It is certain, that many of the trees are, by this time, of much more value than six pence a tree; for they have now been planted near three-score years. And tho' it is true, that a firr-tree is but a slow grower, and that most, if not all the trees I speak of, are firr; yet it must be allowed that, the trees thriving very well, they must, by this time, be very valuable; and, if they stand another age, and we do not find the family needy of money enough to make them forward to cut any of them down, there may be a noble estate in firr timber, enough, if it falls into good hands, to enrich the family.
The park itself is said to be eight miles about, but the plantation of firr is not simply confined to the park, nor, indeed, to this estate; for the family of Tweedale has another seat near Musclebro, at Pinkey, where the same lord planted also a great number of trees, as his successors have likewise done at another seat, which they have in Fife, near Aberdour.
The house, however, must not be forgot; and if it shall be finished, as they now tell us it will soon be, it will not suffer itself to be forgot, for there will be few finer palaces in Scotland; I mean, if it be finished according to the magnificence of the first design.
As the success of this planting is a great encouragement to the nobility of Scotland to improve their estates by the same method, so we find abundance of gentlemen of estates do fall into it, and follow the example: And you hardly see a gentleman's house, as you pass the Louthains, towards Edinburgh, but they are distinguished by groves and walks of firr-trees about them; which, tho' in most places they are but young, yet they shew us, that in a few years, Scotland will not need to send to Norway for timber and deal, but will have sufficient of her own, and perhaps, be able to furnish England too with considerable quantities.
We saw an example of this at the Earl of Hadington's house at Tinningham; where, tho' the trees are younger than at Yester, yet, they seem to follow them apace, and to thrive so much, as that they may, one time or other, overtake them. The like we saw in Fife, at Sir William Bruce's, and at several other places in this part of the country.
From this town of Dunbar to Edinburgh, the country may be reckoned not only as fruitful and rich in soil, but also as pleasant and agreeable a country as any in Scotland, and, indeed, as most in England; the sea on the right hand, at a moderate distance, and the hills on the left, at a farther distance; and even those hills not extremely high, not barren, not desolate mountains, as I have given an account of some farther south, and have more to speak of farther north. But these hills are passable and habitable, and have large flocks of sheep, in many places, feeding on them, and many open roads lie over them, as from Edinburgh, and other parts towards England; as particular to Yester, and to Duns and Coldstream on the Tweed; another way to Kelso, where also there is a ford and a ferry over the Tweed, and likewise by another way to Tiviotdale, to Peebles and Jedburgh, of which hereafter.
The greatest thing this country wants is more enclosed pastures, by which the farmers would keep stocks of cattle well foddered in the winter, and, which again, would not only furnish good store of butter, cheese, and beef to the market, but would, by their quantity of dung, enrich their soil, according to the unanswerable maxim in grazing, that stock upon land improves land.
Two other articles would encrease and enrich them, but which they never practise.
- Folding their sheep.
- Fallowing their plowed land.

[Problem set]
a - In the passage on fir planting in Scotland, how many miles around is the park said to be?
b - Continue the passage on fir planting in Scotland from its last line.

[Data shown]

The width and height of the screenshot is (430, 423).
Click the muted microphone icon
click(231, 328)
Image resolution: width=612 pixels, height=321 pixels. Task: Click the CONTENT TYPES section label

[Expected answers]
a - Eight miles.

b -
The first would fatten the land, and the latter destroy the weeds: But this is going out of my way. They have, indeed, near the sea, an equivalent which assists them exceedingly, namely, the sea weed, they call it the sea ware, which the sea casts up from about November to January in great quantities, and which extremely fattens and enriches the lands, so that they are plowed from age to age without lying fallow: But farther from the sea, and where they cannot fetch it, there they are forced to lay the lands down to rest; when, as we say in England, they have plowed them out of heart, and so they get no advantage by them; whereas could they, by a stock of cattle, raise a stock of muck, or by folding sheep upon them, mend them that way, and lay them down one year in three or four, as we do in England, the lands would hold from one generation to another.
But at present, for want of enclosures, they have no winter provision for black cattle; and, for want of that winter provision, the farmers have no dairies, no butter or cheese; that is to say, no quantity, and no heaps of dung in their yards to return upon the land for its improvement: And thus a good soil is impoverished for want of husbandry.
I deliver this once for all; for I shall make all my farther observations of this kind very short, and only proper to the particular places where I shall mention them.
From Dunbar we pass another River Tyne, which, to distinguish it from the two Tynes in Northumberland, I call Scots Tyne, tho' not forgetting to let you know it is not so distinguished there, the inhabitants thereabouts scarce knowing any other. It rises in the hills near Yester, and watering part of the fine and pleasant vale I mentioned before, runs by Haddington, an old half ruined, yet remaining town; which shews the marks of decayed beauty, for it was formerly a large, handsome, and well built town, or city rather, and esteemed very strong; for, besides the walls of stone, which were in those times esteemed strong, the English fortifyed it with lines and bastions, four of which bastions were very large, as may be seen, by the remains of them, to this day; also they had a large ditch; as for counterscarps, they were scarce known in those times. However, it was so strong, that the English, commanded by an old soldier, Sir George Wilford, defended it obstinately against a great army of Frenen and Scots, till his garrison were almost all swept away by the plague; and, even then, held out till he was relieved from England, when the English army quitted the place, and demolished the fortifications.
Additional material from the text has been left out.